» Given task
Present the records below as a numbered list, one line per item, and leave out any blank lines.

» The data
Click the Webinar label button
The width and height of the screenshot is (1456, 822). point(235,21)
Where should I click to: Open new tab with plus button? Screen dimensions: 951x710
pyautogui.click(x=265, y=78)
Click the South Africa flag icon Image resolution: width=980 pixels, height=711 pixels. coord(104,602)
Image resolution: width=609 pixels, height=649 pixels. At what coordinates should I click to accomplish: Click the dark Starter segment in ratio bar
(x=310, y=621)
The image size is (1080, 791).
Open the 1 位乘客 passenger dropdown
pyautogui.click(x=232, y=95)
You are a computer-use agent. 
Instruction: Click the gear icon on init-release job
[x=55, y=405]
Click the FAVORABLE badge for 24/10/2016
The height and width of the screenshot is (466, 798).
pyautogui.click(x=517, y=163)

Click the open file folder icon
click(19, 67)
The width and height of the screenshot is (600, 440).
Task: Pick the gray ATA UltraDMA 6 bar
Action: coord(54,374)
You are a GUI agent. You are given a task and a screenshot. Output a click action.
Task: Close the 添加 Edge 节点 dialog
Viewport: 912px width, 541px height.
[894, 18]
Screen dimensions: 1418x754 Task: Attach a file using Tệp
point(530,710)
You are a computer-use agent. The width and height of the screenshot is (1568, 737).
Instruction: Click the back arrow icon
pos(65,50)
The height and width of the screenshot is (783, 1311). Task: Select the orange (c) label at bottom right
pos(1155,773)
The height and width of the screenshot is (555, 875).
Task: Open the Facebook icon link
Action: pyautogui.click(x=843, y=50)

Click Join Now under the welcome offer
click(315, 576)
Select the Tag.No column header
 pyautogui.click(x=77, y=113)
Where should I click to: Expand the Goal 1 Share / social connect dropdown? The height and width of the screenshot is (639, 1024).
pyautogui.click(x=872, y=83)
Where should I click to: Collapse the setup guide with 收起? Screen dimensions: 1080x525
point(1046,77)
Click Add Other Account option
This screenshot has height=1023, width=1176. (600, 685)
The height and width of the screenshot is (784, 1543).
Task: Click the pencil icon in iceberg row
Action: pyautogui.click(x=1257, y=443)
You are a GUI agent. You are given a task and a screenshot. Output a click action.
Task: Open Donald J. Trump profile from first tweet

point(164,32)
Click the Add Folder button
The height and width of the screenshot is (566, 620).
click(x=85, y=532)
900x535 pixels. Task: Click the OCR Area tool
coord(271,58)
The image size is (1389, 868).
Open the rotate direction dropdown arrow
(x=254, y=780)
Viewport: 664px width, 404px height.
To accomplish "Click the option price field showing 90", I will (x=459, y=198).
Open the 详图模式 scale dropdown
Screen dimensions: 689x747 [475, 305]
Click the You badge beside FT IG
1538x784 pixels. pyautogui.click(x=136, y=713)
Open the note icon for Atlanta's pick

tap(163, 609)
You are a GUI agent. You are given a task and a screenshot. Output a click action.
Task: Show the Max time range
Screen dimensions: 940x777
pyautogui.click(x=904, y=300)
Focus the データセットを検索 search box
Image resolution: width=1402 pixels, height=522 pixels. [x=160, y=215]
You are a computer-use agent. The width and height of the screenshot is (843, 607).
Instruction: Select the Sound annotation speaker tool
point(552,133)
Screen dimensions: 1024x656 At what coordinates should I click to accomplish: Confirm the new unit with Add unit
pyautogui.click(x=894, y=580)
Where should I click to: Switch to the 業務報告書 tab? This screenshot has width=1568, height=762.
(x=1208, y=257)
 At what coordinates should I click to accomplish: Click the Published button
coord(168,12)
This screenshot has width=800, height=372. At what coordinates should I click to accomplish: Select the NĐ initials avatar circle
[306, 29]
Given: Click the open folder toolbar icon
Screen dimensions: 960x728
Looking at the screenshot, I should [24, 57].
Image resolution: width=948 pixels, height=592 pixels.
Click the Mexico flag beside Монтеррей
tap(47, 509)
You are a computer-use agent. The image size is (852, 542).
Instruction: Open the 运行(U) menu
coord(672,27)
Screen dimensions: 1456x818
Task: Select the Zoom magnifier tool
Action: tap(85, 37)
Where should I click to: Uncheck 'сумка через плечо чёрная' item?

» Correct output
1. Click the Webinar label button
2. The width and height of the screenshot is (1456, 822). point(235,21)
3. Where should I click to: Open new tab with plus button? Screen dimensions: 951x710
4. pyautogui.click(x=265, y=78)
5. Click the South Africa flag icon Image resolution: width=980 pixels, height=711 pixels. coord(104,602)
6. Image resolution: width=609 pixels, height=649 pixels. At what coordinates should I click to accomplish: Click the dark Starter segment in ratio bar
7. (x=310, y=621)
8. The image size is (1080, 791).
9. Open the 1 位乘客 passenger dropdown
10. pyautogui.click(x=232, y=95)
11. You are a computer-use agent. 
12. Instruction: Click the gear icon on init-release job
13. [x=55, y=405]
14. Click the FAVORABLE badge for 24/10/2016
15. The height and width of the screenshot is (466, 798).
16. pyautogui.click(x=517, y=163)
17. Click the open file folder icon
18. click(19, 67)
19. The width and height of the screenshot is (600, 440).
20. Task: Pick the gray ATA UltraDMA 6 bar
21. Action: coord(54,374)
22. You are a GUI agent. You are given a task and a screenshot. Output a click action.
23. Task: Close the 添加 Edge 节点 dialog
24. Viewport: 912px width, 541px height.
25. [894, 18]
26. Screen dimensions: 1418x754 Task: Attach a file using Tệp
27. point(530,710)
28. You are a computer-use agent. The width and height of the screenshot is (1568, 737).
29. Instruction: Click the back arrow icon
30. pos(65,50)
31. The height and width of the screenshot is (783, 1311). Task: Select the orange (c) label at bottom right
32. pos(1155,773)
33. The height and width of the screenshot is (555, 875).
34. Task: Open the Facebook icon link
35. Action: pyautogui.click(x=843, y=50)
36. Click Join Now under the welcome offer
37. click(315, 576)
38. Select the Tag.No column header
39.  pyautogui.click(x=77, y=113)
40. Where should I click to: Expand the Goal 1 Share / social connect dropdown? The height and width of the screenshot is (639, 1024).
41. pyautogui.click(x=872, y=83)
42. Where should I click to: Collapse the setup guide with 收起? Screen dimensions: 1080x525
43. point(1046,77)
44. Click Add Other Account option
45. This screenshot has height=1023, width=1176. (600, 685)
46. The height and width of the screenshot is (784, 1543).
47. Task: Click the pencil icon in iceberg row
48. Action: pyautogui.click(x=1257, y=443)
49. You are a GUI agent. You are given a task and a screenshot. Output a click action.
50. Task: Open Donald J. Trump profile from first tweet
51. point(164,32)
52. Click the Add Folder button
53. The height and width of the screenshot is (566, 620).
54. click(x=85, y=532)
55. 900x535 pixels. Task: Click the OCR Area tool
56. coord(271,58)
57. The image size is (1389, 868).
58. Open the rotate direction dropdown arrow
59. (x=254, y=780)
60. Viewport: 664px width, 404px height.
61. To accomplish "Click the option price field showing 90", I will (x=459, y=198).
62. Open the 详图模式 scale dropdown
63. Screen dimensions: 689x747 [475, 305]
64. Click the You badge beside FT IG
65. 1538x784 pixels. pyautogui.click(x=136, y=713)
66. Open the note icon for Atlanta's pick
67. tap(163, 609)
68. You are a GUI agent. You are given a task and a screenshot. Output a click action.
69. Task: Show the Max time range
70. Screen dimensions: 940x777
71. pyautogui.click(x=904, y=300)
72. Focus the データセットを検索 search box
73. Image resolution: width=1402 pixels, height=522 pixels. [x=160, y=215]
74. You are a computer-use agent. The width and height of the screenshot is (843, 607).
75. Instruction: Select the Sound annotation speaker tool
76. point(552,133)
77. Screen dimensions: 1024x656 At what coordinates should I click to accomplish: Confirm the new unit with Add unit
78. pyautogui.click(x=894, y=580)
79. Where should I click to: Switch to the 業務報告書 tab? This screenshot has width=1568, height=762.
80. (x=1208, y=257)
81.  At what coordinates should I click to accomplish: Click the Published button
82. coord(168,12)
83. This screenshot has width=800, height=372. At what coordinates should I click to accomplish: Select the NĐ initials avatar circle
84. [306, 29]
85. Given: Click the open folder toolbar icon
86. Screen dimensions: 960x728
87. Looking at the screenshot, I should [24, 57].
88. Image resolution: width=948 pixels, height=592 pixels.
89. Click the Mexico flag beside Монтеррей
90. tap(47, 509)
91. You are a computer-use agent. The image size is (852, 542).
92. Instruction: Open the 运行(U) menu
93. coord(672,27)
94. Screen dimensions: 1456x818
95. Task: Select the Zoom magnifier tool
96. Action: tap(85, 37)
97. Where should I click to: Uncheck 'сумка через плечо чёрная' item?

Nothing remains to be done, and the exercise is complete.